Rethinking education in the light of post-truth “new” racism and xenophobia: the need for critical intercultural media and news literacy

Post-truth can be described as a cultural phenomenon in which emotional or personal beliefs have more influence on public opinion and policy decisions than facts, evidence, or rational discourse (McIntyre, 2018), writes Christina Hajisoteriou. Objective facts and evidence may be downplayed, dismissed, or manipulated to support a particular narrative or agenda. In a post-truth environment, emotional or anecdotal appeals often take precedence over verifiable data or evidence when shaping public perception and influencing decision-making (Lilleker, 2018). In this sense, media reportage, social media (including fake news and hoaxes), popular culture, and interpersonal communication can build up perceptions of reality that become more “real” than reality itself. This allows people, groups, and political parties in power to use strategies, including “falsification, manipulation, or deception” to create “false consciousness” as means to colonize life, as it “promotes social pathologies but also limits the democratic, secular, and plural spirits of multicultural nations” (Ghosh, 2022, p. 7).
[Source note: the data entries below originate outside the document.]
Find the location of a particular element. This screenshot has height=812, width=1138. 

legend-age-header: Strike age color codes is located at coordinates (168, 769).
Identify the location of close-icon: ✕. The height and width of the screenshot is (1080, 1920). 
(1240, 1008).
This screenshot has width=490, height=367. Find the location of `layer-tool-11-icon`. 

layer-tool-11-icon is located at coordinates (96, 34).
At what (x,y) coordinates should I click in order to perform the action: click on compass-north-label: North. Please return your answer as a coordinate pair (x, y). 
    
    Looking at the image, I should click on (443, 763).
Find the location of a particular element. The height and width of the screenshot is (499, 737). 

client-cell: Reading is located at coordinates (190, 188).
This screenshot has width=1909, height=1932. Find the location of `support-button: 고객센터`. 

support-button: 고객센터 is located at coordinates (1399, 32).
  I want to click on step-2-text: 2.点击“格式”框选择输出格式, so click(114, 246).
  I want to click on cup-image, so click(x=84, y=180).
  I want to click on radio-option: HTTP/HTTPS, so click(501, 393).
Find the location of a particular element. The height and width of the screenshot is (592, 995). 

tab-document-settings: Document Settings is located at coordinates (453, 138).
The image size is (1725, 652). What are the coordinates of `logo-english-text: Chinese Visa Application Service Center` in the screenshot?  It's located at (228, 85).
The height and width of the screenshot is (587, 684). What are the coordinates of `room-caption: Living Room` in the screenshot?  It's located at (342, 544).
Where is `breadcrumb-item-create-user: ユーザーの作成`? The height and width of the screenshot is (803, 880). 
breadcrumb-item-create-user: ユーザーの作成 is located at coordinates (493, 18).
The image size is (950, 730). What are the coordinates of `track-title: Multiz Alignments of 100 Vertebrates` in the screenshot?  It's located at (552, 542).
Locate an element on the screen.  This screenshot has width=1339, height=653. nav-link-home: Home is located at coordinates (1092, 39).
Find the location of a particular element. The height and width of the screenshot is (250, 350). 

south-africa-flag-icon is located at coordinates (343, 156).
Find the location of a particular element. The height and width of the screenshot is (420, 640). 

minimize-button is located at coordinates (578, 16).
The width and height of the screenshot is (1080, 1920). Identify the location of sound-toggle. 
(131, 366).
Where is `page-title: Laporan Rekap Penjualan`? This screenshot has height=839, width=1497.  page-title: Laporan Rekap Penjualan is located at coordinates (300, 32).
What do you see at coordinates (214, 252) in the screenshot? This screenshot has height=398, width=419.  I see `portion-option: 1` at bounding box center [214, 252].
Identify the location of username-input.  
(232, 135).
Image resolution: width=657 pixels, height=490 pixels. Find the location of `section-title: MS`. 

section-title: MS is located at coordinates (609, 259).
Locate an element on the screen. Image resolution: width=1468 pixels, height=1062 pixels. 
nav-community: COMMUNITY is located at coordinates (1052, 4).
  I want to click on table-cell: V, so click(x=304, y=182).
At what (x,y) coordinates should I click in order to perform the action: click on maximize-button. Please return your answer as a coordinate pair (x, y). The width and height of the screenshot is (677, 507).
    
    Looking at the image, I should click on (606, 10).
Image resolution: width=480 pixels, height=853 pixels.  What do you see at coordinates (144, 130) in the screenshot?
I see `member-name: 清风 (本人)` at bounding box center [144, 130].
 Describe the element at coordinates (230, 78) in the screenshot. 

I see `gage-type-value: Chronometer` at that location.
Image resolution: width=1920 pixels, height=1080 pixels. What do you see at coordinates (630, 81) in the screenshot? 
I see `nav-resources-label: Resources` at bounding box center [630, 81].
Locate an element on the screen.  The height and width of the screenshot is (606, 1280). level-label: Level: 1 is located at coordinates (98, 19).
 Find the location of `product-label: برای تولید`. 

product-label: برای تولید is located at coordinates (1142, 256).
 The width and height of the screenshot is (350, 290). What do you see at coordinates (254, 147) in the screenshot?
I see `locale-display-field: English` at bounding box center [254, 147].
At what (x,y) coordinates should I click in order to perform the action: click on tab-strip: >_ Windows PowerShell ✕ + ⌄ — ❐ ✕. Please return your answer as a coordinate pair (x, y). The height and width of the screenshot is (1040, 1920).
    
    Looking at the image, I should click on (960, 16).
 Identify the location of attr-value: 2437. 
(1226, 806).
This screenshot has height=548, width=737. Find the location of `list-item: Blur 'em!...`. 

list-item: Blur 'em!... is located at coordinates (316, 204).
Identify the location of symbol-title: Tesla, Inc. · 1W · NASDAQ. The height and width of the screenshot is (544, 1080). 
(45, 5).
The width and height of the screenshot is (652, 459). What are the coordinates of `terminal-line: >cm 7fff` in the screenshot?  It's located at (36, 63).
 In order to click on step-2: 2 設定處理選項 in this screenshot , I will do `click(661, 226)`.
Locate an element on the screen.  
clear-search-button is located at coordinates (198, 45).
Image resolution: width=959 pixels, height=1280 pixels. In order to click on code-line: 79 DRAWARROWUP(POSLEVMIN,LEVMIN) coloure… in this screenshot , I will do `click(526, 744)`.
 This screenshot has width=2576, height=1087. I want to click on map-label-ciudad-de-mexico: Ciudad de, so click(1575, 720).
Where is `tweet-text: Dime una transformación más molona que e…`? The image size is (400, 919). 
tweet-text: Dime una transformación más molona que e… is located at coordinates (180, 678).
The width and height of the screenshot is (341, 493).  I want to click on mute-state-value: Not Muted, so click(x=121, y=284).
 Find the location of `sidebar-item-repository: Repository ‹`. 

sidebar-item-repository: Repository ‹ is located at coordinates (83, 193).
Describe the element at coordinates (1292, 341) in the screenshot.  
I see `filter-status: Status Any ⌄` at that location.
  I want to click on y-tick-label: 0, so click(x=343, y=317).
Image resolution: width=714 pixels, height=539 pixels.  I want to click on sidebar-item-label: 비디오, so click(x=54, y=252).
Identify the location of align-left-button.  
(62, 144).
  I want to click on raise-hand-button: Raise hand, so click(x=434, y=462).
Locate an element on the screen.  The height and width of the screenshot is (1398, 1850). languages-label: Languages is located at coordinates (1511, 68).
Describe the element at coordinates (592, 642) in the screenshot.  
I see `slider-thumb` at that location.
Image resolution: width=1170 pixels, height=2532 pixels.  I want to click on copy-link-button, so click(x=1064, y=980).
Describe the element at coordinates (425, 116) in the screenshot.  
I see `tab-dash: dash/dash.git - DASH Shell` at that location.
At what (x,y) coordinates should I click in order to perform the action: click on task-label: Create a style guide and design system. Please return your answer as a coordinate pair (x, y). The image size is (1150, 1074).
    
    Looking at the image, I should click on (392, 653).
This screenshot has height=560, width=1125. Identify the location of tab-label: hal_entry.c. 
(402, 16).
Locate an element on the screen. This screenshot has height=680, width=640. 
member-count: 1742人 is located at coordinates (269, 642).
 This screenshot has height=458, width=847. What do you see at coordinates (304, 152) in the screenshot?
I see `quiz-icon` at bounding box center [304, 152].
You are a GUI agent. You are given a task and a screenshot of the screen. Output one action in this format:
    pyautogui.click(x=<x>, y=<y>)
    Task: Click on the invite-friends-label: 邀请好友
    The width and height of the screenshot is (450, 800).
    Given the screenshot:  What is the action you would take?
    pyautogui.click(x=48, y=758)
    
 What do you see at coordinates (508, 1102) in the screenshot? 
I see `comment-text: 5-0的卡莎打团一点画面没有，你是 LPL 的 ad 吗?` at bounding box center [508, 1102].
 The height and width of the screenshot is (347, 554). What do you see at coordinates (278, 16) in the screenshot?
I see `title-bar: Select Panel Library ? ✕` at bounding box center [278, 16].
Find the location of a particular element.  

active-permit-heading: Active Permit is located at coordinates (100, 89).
Critical scholars, therefore, caution that post-truth fuels intolerance, leading to “new” forms of racism, and xenophobia by distorting perceptions of “otherness” and creating fear (i.e., Giroux, 2020Ghosh, 2022). As in this era, racism is not so much overt or blatant, “new” racism appears as the enduring or covert presence of inequality, injustice, and racial distinctions. It encompasses the codes, logics, and ideologies that enable, justify, and normalize power imbalances even when formal and explicit racism is no longer the case (Noon, 2018). Noon (2018) explains that “traditional, blatant racism has been suppressed and that expressions of racism take more subtle, covert and less visible forms […] a result of changing social norms that render it no longer acceptable openly to express racist views” (p. 200).